John: You have lots of other writing, directing, and even acting credits we could talk about, but since I promised to keep this interview relatively short (a promise I may have already broken), I’ll just link to your IMDB page at this point, and move over to a topic regarding work you haven’t gotten credit for (at least not publicly). From what I understand, you do a lot of anonymous rewriting of film scripts. You are what some call a “script doctor”. Can you explain what that is, what script doctors add to a movie, and why such work is often anonymous?

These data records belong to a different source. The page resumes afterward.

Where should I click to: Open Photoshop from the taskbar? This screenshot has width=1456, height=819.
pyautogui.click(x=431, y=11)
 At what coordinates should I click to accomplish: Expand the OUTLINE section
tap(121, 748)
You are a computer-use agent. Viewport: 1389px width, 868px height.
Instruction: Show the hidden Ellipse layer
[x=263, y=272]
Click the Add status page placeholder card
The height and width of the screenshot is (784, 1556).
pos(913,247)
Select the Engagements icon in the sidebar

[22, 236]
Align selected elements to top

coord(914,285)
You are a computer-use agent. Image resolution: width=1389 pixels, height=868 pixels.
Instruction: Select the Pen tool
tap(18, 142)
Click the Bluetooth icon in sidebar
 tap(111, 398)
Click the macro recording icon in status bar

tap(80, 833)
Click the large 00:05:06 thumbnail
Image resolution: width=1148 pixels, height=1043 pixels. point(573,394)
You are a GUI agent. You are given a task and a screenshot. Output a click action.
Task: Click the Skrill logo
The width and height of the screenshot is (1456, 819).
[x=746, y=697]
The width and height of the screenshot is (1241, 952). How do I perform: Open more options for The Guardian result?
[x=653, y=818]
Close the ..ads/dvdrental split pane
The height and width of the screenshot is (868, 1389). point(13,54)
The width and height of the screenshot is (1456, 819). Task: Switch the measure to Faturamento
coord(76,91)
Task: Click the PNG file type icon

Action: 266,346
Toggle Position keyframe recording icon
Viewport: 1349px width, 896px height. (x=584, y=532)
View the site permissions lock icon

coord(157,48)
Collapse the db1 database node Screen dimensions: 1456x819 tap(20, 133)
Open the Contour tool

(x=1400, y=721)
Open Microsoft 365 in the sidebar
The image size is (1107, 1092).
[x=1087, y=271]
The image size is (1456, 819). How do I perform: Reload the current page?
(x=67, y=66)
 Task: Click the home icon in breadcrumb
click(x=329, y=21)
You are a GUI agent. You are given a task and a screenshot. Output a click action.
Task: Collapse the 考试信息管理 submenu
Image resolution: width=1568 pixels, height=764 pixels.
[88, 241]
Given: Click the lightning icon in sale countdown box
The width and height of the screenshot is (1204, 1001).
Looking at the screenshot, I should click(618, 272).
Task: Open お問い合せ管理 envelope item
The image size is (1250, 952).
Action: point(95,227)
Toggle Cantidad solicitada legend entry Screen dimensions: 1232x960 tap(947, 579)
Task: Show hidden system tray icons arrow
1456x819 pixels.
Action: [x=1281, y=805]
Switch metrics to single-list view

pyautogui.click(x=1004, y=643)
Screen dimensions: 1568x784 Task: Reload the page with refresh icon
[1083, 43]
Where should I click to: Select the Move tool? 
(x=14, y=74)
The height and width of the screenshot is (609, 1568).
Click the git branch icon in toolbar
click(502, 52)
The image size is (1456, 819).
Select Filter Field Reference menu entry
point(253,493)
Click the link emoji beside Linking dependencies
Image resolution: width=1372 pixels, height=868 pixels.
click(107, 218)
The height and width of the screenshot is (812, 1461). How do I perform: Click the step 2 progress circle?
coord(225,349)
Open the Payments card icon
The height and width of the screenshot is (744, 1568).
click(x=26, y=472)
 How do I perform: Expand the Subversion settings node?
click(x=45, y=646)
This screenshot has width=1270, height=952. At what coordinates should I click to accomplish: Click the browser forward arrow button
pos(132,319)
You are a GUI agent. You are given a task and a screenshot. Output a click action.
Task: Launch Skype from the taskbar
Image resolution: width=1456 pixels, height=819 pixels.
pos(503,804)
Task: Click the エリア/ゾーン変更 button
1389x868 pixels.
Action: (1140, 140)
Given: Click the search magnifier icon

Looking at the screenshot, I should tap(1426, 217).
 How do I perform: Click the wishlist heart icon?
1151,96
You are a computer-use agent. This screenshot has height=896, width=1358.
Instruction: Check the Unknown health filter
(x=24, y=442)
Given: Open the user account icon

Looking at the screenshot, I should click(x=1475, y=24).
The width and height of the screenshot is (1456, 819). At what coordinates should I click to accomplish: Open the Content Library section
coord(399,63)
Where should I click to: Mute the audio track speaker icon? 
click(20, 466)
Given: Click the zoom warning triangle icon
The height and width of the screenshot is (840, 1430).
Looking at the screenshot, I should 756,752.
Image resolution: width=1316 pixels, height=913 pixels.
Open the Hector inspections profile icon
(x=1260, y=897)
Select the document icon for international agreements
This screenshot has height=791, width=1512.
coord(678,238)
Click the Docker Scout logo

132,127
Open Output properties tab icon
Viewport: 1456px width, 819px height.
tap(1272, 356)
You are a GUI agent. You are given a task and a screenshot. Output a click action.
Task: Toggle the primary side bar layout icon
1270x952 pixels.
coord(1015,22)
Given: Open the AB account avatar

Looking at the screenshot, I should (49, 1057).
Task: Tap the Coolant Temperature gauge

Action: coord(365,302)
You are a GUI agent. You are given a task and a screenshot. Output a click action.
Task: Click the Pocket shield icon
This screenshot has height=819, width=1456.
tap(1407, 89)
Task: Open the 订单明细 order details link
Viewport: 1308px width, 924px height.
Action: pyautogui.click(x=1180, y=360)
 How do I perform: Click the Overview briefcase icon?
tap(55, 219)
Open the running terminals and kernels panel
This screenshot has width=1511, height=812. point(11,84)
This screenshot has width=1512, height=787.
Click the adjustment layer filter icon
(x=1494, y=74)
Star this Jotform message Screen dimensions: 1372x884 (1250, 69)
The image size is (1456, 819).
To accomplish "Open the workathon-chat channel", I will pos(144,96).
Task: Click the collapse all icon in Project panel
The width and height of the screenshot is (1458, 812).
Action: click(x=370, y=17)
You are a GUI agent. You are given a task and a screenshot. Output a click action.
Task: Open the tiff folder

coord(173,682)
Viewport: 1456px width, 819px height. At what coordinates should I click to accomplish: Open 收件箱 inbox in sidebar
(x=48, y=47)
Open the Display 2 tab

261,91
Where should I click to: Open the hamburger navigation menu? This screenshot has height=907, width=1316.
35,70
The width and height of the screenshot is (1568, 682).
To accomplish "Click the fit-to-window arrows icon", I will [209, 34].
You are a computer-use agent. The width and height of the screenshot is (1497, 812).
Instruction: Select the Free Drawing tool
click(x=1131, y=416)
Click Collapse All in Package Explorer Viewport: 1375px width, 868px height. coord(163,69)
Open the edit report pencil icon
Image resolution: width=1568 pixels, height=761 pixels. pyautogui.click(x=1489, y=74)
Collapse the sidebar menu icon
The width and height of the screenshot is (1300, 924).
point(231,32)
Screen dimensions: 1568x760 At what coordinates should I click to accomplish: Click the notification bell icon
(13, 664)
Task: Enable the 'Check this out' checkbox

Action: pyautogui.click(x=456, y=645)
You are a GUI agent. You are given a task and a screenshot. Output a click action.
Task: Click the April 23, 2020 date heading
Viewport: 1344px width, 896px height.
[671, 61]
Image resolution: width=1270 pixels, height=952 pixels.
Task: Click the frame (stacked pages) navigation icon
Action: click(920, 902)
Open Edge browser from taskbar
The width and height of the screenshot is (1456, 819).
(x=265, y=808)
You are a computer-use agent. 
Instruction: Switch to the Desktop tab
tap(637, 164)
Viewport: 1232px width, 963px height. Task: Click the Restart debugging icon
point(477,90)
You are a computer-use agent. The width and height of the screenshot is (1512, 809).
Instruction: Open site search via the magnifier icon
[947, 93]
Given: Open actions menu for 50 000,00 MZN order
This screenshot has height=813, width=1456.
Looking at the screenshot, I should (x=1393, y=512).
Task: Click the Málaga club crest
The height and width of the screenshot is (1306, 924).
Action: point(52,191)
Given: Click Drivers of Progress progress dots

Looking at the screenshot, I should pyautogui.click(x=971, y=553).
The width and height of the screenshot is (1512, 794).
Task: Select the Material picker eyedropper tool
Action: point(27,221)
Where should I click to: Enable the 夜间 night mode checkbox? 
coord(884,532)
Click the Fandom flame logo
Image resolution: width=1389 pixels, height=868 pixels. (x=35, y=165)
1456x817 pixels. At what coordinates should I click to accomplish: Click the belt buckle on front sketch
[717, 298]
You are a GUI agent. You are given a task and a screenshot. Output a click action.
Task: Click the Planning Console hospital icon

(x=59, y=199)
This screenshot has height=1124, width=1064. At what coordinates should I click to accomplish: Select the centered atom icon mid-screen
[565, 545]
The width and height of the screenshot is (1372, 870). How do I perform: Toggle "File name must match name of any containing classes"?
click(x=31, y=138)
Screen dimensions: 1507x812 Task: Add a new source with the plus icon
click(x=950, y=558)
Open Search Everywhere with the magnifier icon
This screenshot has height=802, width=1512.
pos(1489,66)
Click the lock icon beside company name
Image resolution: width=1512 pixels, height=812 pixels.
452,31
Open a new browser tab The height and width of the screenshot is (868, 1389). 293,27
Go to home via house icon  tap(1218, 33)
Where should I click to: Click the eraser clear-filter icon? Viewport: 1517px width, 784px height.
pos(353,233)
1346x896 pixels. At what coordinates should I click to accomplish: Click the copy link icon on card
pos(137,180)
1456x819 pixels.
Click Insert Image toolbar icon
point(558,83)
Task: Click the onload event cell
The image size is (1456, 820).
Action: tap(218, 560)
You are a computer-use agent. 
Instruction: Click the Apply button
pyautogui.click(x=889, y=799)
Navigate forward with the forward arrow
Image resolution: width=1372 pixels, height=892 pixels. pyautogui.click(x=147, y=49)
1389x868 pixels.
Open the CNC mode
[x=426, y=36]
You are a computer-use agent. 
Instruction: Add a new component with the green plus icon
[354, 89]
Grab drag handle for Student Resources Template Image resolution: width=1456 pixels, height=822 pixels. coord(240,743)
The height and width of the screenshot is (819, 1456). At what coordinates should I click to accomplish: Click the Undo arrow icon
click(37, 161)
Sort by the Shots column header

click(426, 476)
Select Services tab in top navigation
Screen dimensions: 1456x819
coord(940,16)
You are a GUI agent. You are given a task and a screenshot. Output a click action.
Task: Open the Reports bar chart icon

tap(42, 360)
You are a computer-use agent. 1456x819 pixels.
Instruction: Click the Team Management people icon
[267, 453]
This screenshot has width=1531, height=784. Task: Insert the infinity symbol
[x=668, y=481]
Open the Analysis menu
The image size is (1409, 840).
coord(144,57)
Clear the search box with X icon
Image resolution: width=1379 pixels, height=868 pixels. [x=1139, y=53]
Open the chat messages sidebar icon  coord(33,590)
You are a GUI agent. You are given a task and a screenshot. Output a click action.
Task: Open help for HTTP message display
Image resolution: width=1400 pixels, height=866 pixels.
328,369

Alan: After suffering a loss of autonomy directing a film, I decided to retreat rather than surrender and work from the bureaucratic side of the business by rewriting other people’s work, customizing things according to the studio’s directives, often “fixing” scripts they’d decreed as not working or that had been rewritten so many times, they’d lost their original impetus. When you rewrite someone else’s concept, you’re not emotionally involved like your own original conception. You can learn a lot from this aspect of a writer’s existence, both creatively as well as diplomatically. I garnered a certain renown as a script doctor, mostly comedies… but a few dramas too.
Punch up tables where they bring in not just other writers, but comedians, can be very fun, highly charged and competitive, but we’ve seemed to evolve into Zoom sessions now as opposed to all sharing space together. It lacks the same idiosyncrasy of shouting over a table at one another.
Script doctoring isn’t just work done on the page. In a few instances I helped recut films, and one time wrote all new narration performed by a cast member the head of the studio designated. It was a historical epic, so the polarity compared to what I was previously known for was the appeal in that regard.
You can learn more about how a system works by working for it rather than battling it.
John: Here’s a question I’ve been dying to ask, for purely ego-related purposes. When we met online, in the context of a Sledge Hammer! tweet, I was floored to discover that you had read (and enjoyed) at least one of my novels. To be clear, I wasn’t surprised that you read novels, or anything like that. I was just intrigued that my work had found its way to you. Though my books do well enough on the independent scene, I’m not exactly a New York Times best-selling author, and I haven’t seen huge sales of my books in California. So, I guess I’m just curious what turned you, a Hollywood guy whose writing I’ve long enjoyed, onto my writing.
Alan: You have Amazon’s algorithms to thank for that. I enjoy reading spy novels, mysteries, cop thrillers and the like… so I’m always on the lookout. Amazon recommendations really do work, although I haven’t watched “The Boys” no matter how much they flash that title while I’m hunting for new coffee flavors.
John: One last question. You mentioned to me the other day that you are currently doing some rewriting for Disney. I don’t know if you can say much about this project beyond that, but if you happen to be working on a Snow White reboot, might I suggest adding an eighth dwarf? The odd number always bothered me.
Alan: Disney has acquired a great many studios and properties. So far, the executives have been marvelous as we’ve been developing a new adventure for Inspector Hammer in a very changed world landscape. That’s all I’ll say about that as we’re still in the scripting stages.
John: A reboot of the show would be awesome. Thanks again, Alan, for taking time for me and my readers. I very much appreciate it. People can follow you on Twitter and Instagram, and learn more about you (and Sledge Hammer!) on your website. Best of luck on your current and future writing. Is there anything you’d like to say, in closing, to Daly Grind readers?
Alan: Trust me; I still know what I’m doing.